**WORK INSTRUCTION**
Given the records below, transcribe each of them exactly.
---------- MATERIAL TO PROCESS ----------
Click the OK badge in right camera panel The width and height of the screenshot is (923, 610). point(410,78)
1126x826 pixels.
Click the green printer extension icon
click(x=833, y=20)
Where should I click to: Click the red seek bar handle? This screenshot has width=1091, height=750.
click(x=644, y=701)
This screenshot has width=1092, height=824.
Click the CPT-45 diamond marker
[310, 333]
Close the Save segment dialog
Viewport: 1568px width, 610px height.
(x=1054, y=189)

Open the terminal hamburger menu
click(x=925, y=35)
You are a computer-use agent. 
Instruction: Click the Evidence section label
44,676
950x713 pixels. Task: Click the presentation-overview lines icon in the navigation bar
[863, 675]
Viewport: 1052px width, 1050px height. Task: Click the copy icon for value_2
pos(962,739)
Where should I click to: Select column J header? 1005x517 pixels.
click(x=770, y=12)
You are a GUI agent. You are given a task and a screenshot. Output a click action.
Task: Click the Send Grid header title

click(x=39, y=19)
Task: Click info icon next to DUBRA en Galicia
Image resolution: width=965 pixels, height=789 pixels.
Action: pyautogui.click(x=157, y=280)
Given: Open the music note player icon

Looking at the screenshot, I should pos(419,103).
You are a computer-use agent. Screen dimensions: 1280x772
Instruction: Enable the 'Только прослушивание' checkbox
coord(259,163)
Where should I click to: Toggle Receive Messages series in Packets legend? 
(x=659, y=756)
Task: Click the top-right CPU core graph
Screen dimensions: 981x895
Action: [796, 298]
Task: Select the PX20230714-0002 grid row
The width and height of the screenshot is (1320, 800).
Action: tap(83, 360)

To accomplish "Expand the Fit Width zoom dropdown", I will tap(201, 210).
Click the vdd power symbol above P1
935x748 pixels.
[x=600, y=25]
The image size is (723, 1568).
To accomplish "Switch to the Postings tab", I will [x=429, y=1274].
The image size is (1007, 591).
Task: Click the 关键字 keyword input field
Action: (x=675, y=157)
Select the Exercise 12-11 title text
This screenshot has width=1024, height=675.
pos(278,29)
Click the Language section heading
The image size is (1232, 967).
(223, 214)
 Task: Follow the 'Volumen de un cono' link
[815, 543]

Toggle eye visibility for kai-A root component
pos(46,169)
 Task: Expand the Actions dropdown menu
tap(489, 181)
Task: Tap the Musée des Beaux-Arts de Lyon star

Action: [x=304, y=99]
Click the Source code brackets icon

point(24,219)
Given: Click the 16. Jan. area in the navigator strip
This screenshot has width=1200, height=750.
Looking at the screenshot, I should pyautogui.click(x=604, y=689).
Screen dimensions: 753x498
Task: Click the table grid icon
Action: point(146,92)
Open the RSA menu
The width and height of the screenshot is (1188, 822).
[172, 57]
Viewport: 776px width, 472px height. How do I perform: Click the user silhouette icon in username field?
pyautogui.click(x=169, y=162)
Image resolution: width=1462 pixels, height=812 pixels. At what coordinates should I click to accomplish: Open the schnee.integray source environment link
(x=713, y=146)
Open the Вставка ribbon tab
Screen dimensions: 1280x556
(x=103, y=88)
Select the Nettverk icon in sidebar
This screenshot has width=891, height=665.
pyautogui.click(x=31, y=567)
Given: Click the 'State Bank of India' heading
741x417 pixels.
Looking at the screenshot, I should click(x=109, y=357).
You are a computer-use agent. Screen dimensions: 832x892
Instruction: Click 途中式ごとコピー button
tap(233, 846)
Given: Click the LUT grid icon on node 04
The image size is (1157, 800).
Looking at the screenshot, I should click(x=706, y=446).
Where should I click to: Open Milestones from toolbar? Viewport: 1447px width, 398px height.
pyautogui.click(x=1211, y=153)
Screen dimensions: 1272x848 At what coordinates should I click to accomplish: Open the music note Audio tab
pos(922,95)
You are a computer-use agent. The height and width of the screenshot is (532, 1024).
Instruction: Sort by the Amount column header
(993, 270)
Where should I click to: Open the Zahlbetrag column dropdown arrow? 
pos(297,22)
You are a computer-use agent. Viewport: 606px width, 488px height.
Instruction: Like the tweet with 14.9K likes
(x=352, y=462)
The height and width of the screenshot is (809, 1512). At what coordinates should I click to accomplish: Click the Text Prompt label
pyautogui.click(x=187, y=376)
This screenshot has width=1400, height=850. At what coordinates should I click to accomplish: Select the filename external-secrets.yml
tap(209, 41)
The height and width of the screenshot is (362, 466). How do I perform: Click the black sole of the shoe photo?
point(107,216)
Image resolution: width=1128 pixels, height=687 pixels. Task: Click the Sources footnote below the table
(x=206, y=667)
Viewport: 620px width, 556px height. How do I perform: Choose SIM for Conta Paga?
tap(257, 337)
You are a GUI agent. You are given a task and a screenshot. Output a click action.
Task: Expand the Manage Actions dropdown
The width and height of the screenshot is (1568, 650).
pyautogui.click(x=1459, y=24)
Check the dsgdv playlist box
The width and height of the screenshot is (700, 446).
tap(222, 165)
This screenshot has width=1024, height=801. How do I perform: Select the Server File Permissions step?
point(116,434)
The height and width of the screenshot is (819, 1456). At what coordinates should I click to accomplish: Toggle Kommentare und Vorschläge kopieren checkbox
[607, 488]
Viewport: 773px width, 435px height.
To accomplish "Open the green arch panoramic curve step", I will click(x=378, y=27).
----------
**TASK RESULT**
Click the OK badge in right camera panel The width and height of the screenshot is (923, 610). point(410,78)
1126x826 pixels.
Click the green printer extension icon
click(x=833, y=20)
Where should I click to: Click the red seek bar handle? This screenshot has width=1091, height=750.
click(x=644, y=701)
This screenshot has width=1092, height=824.
Click the CPT-45 diamond marker
[310, 333]
Close the Save segment dialog
Viewport: 1568px width, 610px height.
(x=1054, y=189)

Open the terminal hamburger menu
click(x=925, y=35)
You are a computer-use agent. 
Instruction: Click the Evidence section label
44,676
950x713 pixels. Task: Click the presentation-overview lines icon in the navigation bar
[863, 675]
Viewport: 1052px width, 1050px height. Task: Click the copy icon for value_2
pos(962,739)
Where should I click to: Select column J header? 1005x517 pixels.
click(x=770, y=12)
You are a GUI agent. You are given a task and a screenshot. Output a click action.
Task: Click the Send Grid header title

click(x=39, y=19)
Task: Click info icon next to DUBRA en Galicia
Image resolution: width=965 pixels, height=789 pixels.
Action: pyautogui.click(x=157, y=280)
Given: Open the music note player icon

Looking at the screenshot, I should pos(419,103).
You are a computer-use agent. Screen dimensions: 1280x772
Instruction: Enable the 'Только прослушивание' checkbox
coord(259,163)
Where should I click to: Toggle Receive Messages series in Packets legend? 
(x=659, y=756)
Task: Click the top-right CPU core graph
Screen dimensions: 981x895
Action: [796, 298]
Task: Select the PX20230714-0002 grid row
The width and height of the screenshot is (1320, 800).
Action: tap(83, 360)

To accomplish "Expand the Fit Width zoom dropdown", I will tap(201, 210).
Click the vdd power symbol above P1
935x748 pixels.
[x=600, y=25]
The image size is (723, 1568).
To accomplish "Switch to the Postings tab", I will [x=429, y=1274].
The image size is (1007, 591).
Task: Click the 关键字 keyword input field
Action: (x=675, y=157)
Select the Exercise 12-11 title text
This screenshot has width=1024, height=675.
pos(278,29)
Click the Language section heading
The image size is (1232, 967).
(223, 214)
 Task: Follow the 'Volumen de un cono' link
[815, 543]

Toggle eye visibility for kai-A root component
pos(46,169)
 Task: Expand the Actions dropdown menu
tap(489, 181)
Task: Tap the Musée des Beaux-Arts de Lyon star

Action: [x=304, y=99]
Click the Source code brackets icon

point(24,219)
Given: Click the 16. Jan. area in the navigator strip
This screenshot has width=1200, height=750.
Looking at the screenshot, I should pyautogui.click(x=604, y=689).
Screen dimensions: 753x498
Task: Click the table grid icon
Action: point(146,92)
Open the RSA menu
The width and height of the screenshot is (1188, 822).
[172, 57]
Viewport: 776px width, 472px height. How do I perform: Click the user silhouette icon in username field?
pyautogui.click(x=169, y=162)
Image resolution: width=1462 pixels, height=812 pixels. At what coordinates should I click to accomplish: Open the schnee.integray source environment link
(x=713, y=146)
Open the Вставка ribbon tab
Screen dimensions: 1280x556
(x=103, y=88)
Select the Nettverk icon in sidebar
This screenshot has width=891, height=665.
pyautogui.click(x=31, y=567)
Given: Click the 'State Bank of India' heading
741x417 pixels.
Looking at the screenshot, I should click(x=109, y=357).
You are a computer-use agent. Screen dimensions: 832x892
Instruction: Click 途中式ごとコピー button
tap(233, 846)
Given: Click the LUT grid icon on node 04
The image size is (1157, 800).
Looking at the screenshot, I should click(x=706, y=446).
Where should I click to: Open Milestones from toolbar? Viewport: 1447px width, 398px height.
pyautogui.click(x=1211, y=153)
Screen dimensions: 1272x848 At what coordinates should I click to accomplish: Open the music note Audio tab
pos(922,95)
You are a computer-use agent. The height and width of the screenshot is (532, 1024).
Instruction: Sort by the Amount column header
(993, 270)
Where should I click to: Open the Zahlbetrag column dropdown arrow? 
pos(297,22)
You are a computer-use agent. Viewport: 606px width, 488px height.
Instruction: Like the tweet with 14.9K likes
(x=352, y=462)
The height and width of the screenshot is (809, 1512). At what coordinates should I click to accomplish: Click the Text Prompt label
pyautogui.click(x=187, y=376)
This screenshot has width=1400, height=850. At what coordinates should I click to accomplish: Select the filename external-secrets.yml
tap(209, 41)
The height and width of the screenshot is (362, 466). How do I perform: Click the black sole of the shoe photo?
point(107,216)
Image resolution: width=1128 pixels, height=687 pixels. Task: Click the Sources footnote below the table
(x=206, y=667)
Viewport: 620px width, 556px height. How do I perform: Choose SIM for Conta Paga?
tap(257, 337)
You are a GUI agent. You are given a task and a screenshot. Output a click action.
Task: Expand the Manage Actions dropdown
The width and height of the screenshot is (1568, 650).
pyautogui.click(x=1459, y=24)
Check the dsgdv playlist box
The width and height of the screenshot is (700, 446).
tap(222, 165)
This screenshot has width=1024, height=801. How do I perform: Select the Server File Permissions step?
point(116,434)
The height and width of the screenshot is (819, 1456). At what coordinates should I click to accomplish: Toggle Kommentare und Vorschläge kopieren checkbox
[607, 488]
Viewport: 773px width, 435px height.
To accomplish "Open the green arch panoramic curve step", I will click(x=378, y=27).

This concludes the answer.